**Written exercise**
Please rewrite the passage on Nintendo's future from "Let's get that" up to and including "an $11 billion warchest.", swapping "royalties" for "licensing fees".

Last week, a cosmic event of cosmic proportions sent shockwaves throughout the world: some retailers jumped the gun on the price cut, and the PS Vita slightly outsold the Wii U in Japan! This week, the price cut has already gone into effect, so the next shock should be even more cosmically cosmic. At least Nintendo will have a grand funeral, or at least it should, given it's being prepared for over 10 years now. But, for the sake of argument, let's assume Nintendo doesn't return to whatever space void it came from. What's next for the house of Mario?
Let's get that out of the way: it won't go software only. That's herd mentality, and would most likely be a very bad move. There's a good case for why it's a bad move here
. Plus, the article doesn't mention other good reasons, such as the fact Nintendo makes the bulk of its money from royalties, and until the Wii U, also profited from selling hardware (except during the initial months following the 3DS price cut). Even if there really was a good case for abandoning the hardware business, Nintendo is just too damn stubborn, so it's not gonna happen, at least not while Nintendo still has an $11 billion warchest.

**Listing**
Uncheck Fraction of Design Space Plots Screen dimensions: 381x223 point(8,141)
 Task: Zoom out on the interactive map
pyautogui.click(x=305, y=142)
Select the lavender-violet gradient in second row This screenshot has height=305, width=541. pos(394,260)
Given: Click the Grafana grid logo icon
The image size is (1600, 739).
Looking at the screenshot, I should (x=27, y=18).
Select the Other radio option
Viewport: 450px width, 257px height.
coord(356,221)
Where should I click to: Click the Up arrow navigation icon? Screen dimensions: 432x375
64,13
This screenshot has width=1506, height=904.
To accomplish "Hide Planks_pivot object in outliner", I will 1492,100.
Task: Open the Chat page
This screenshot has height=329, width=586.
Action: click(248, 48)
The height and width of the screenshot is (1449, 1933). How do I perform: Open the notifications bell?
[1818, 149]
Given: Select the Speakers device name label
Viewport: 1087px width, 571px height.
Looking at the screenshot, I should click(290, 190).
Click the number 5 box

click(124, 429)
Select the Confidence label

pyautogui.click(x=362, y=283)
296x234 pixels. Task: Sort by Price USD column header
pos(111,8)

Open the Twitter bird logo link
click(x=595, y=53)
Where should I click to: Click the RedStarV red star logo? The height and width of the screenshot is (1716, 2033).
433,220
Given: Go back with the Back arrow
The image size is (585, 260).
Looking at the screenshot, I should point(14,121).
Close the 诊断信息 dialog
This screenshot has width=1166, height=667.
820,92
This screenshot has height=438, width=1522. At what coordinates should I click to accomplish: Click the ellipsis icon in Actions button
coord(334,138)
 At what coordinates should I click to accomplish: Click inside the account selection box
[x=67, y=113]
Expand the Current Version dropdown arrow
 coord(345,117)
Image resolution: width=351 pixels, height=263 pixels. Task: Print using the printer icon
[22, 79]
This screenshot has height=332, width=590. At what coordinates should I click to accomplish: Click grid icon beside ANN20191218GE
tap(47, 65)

**Answer for the task**
Let's get that out of the way: it won't go software only. That's herd mentality, and would most likely be a very bad move. There's a good case for why it's a bad move here
. Plus, the article doesn't mention other good reasons, such as the fact Nintendo makes the bulk of its money from licensing fees, and until the Wii U, also profited from selling hardware (except during the initial months following the 3DS price cut). Even if there really was a good case for abandoning the hardware business, Nintendo is just too damn stubborn, so it's not gonna happen, at least not while Nintendo still has an $11 billion warchest.